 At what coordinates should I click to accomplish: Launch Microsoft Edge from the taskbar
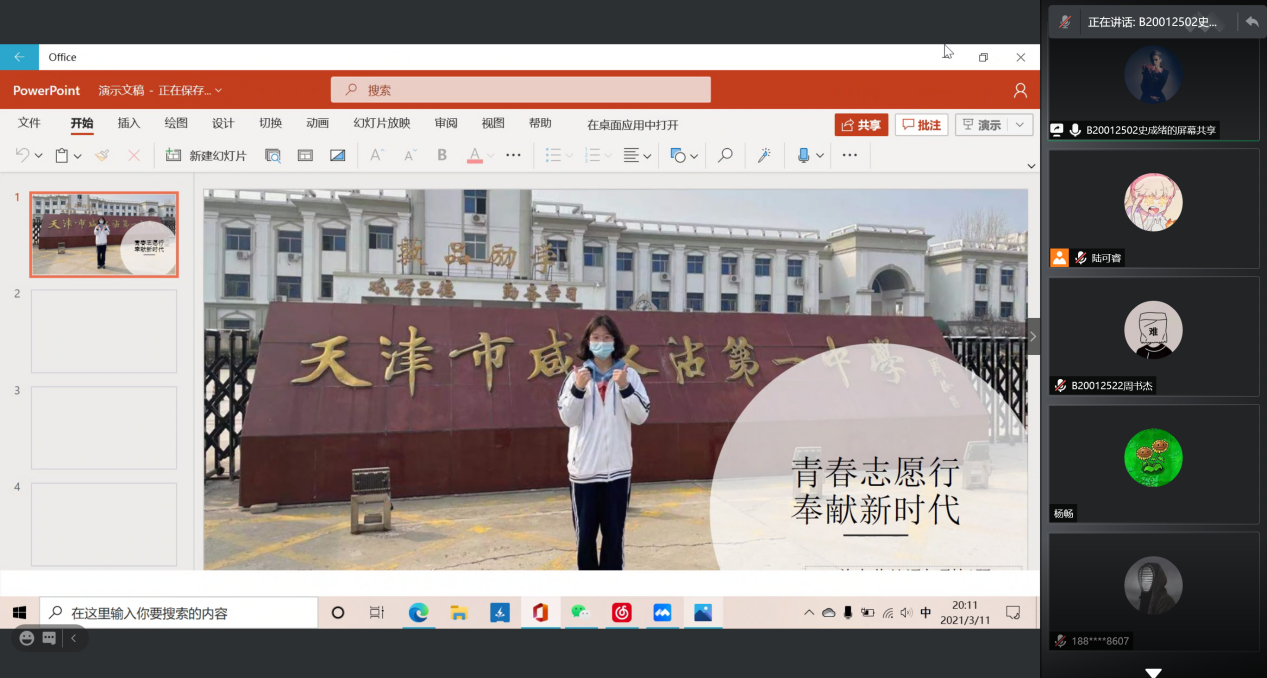click(418, 613)
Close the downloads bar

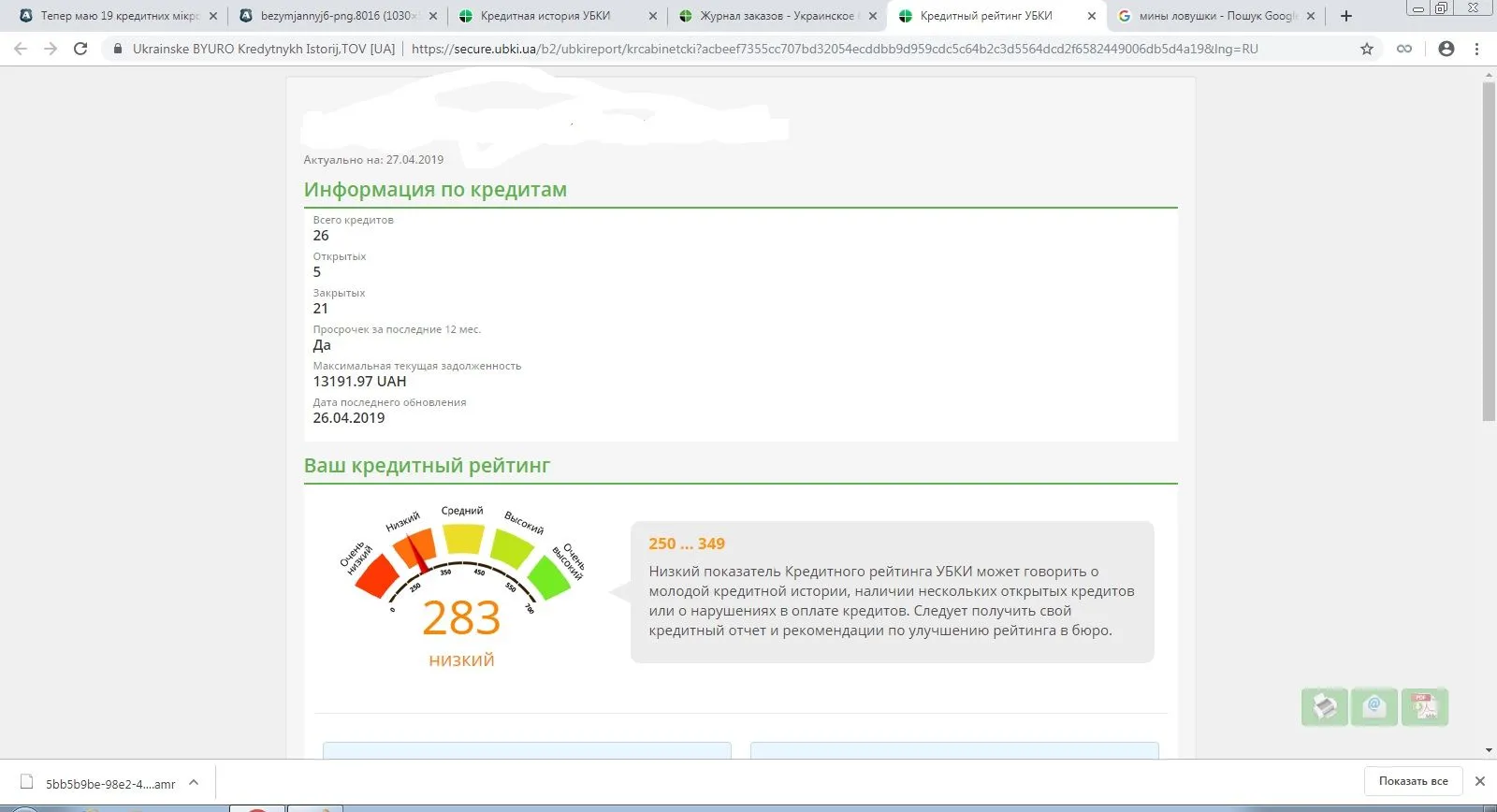tap(1480, 781)
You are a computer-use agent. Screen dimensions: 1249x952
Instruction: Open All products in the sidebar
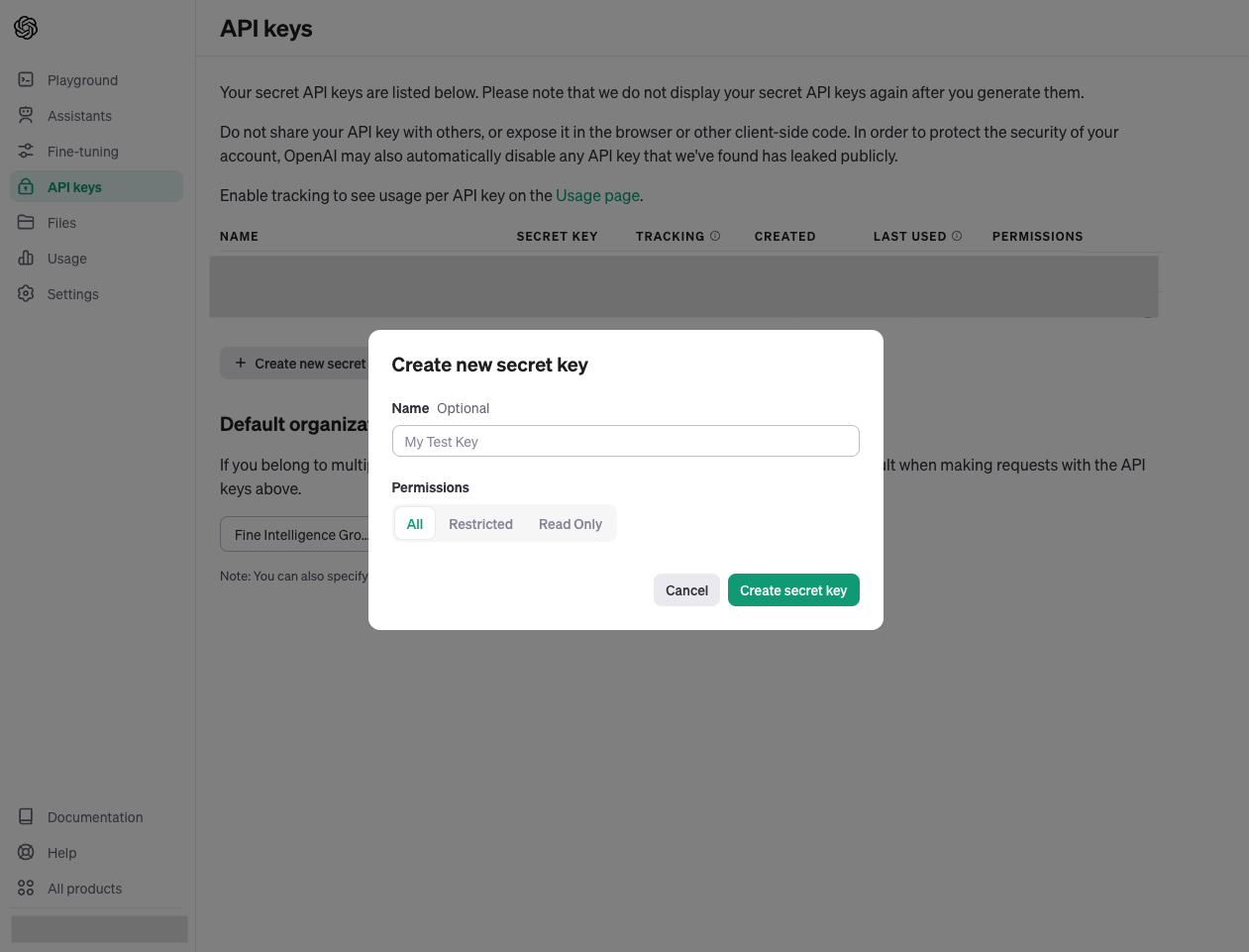(x=84, y=889)
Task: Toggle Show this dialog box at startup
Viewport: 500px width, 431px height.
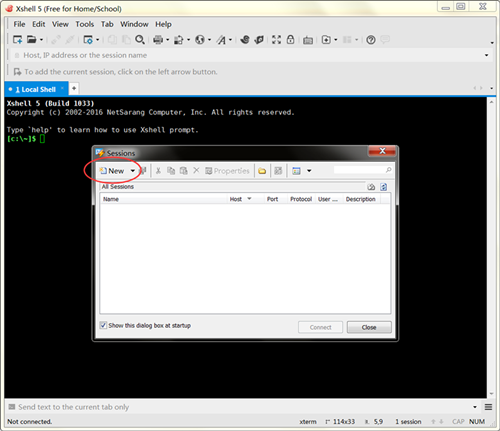Action: (x=103, y=325)
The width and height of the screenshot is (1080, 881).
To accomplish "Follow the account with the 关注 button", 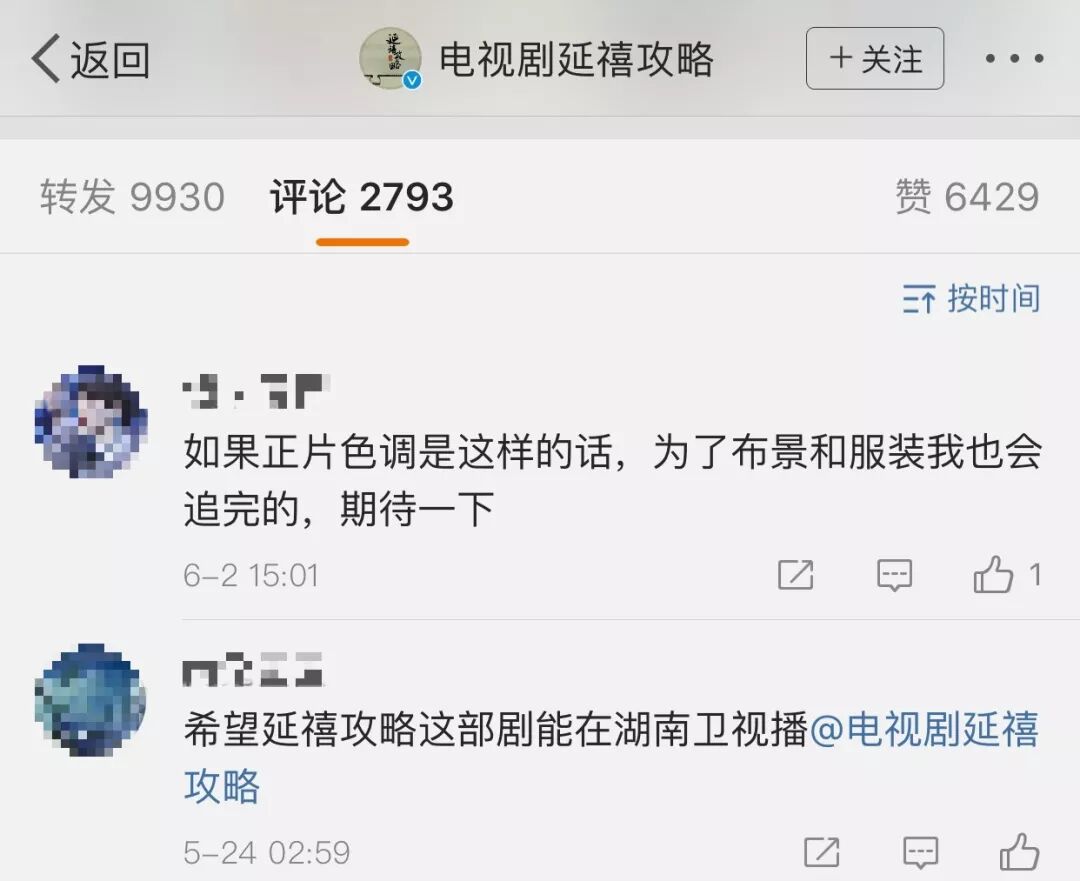I will [875, 59].
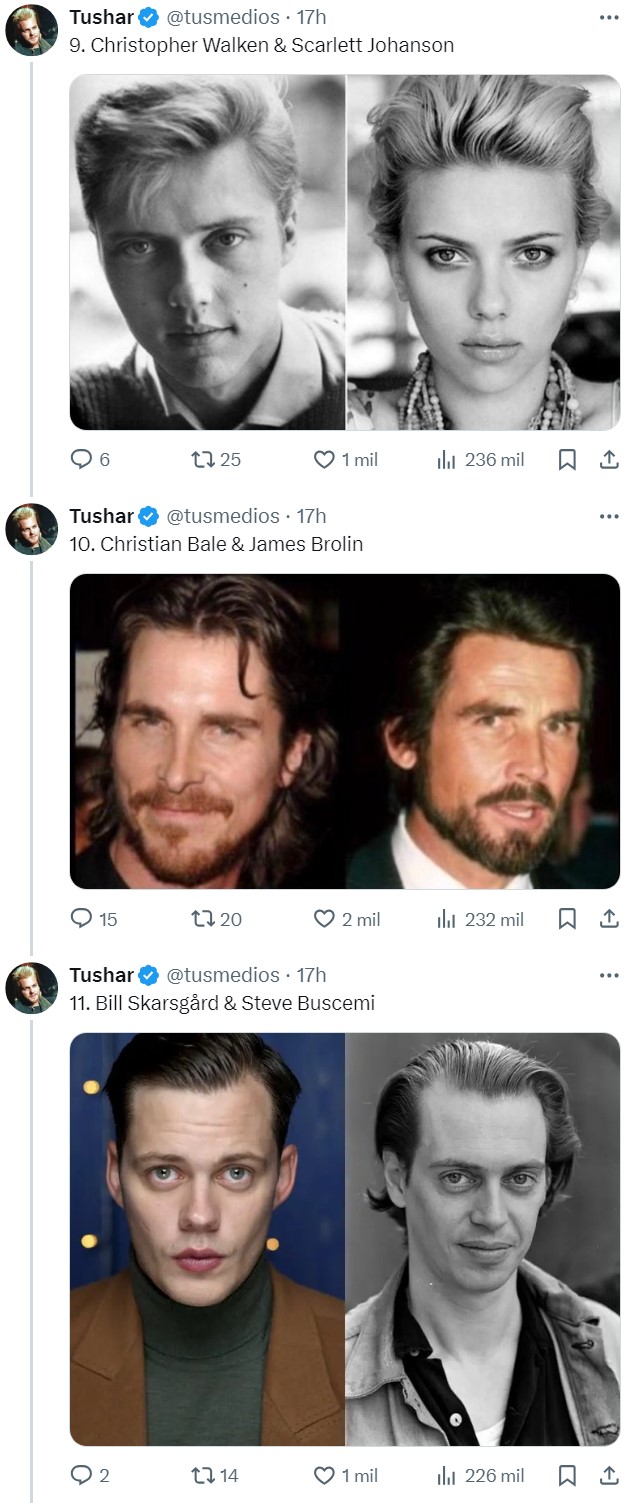The height and width of the screenshot is (1503, 630).
Task: Open the @tusmedios handle on tweet 9
Action: (x=222, y=17)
—————
WHAT IS EXPECTED:
Copy needed, without pictures: the lines of the listing above from the line containing "Task: Toggle Show this dialog box at startup" up to and including the line containing "The width and", set down exactly.

RESPONSE BOX:
Task: Toggle Show this dialog box at startup
Viewport: 500px width, 431px height.
Action: (x=103, y=325)
The width and height of the screenshot is (1080, 881).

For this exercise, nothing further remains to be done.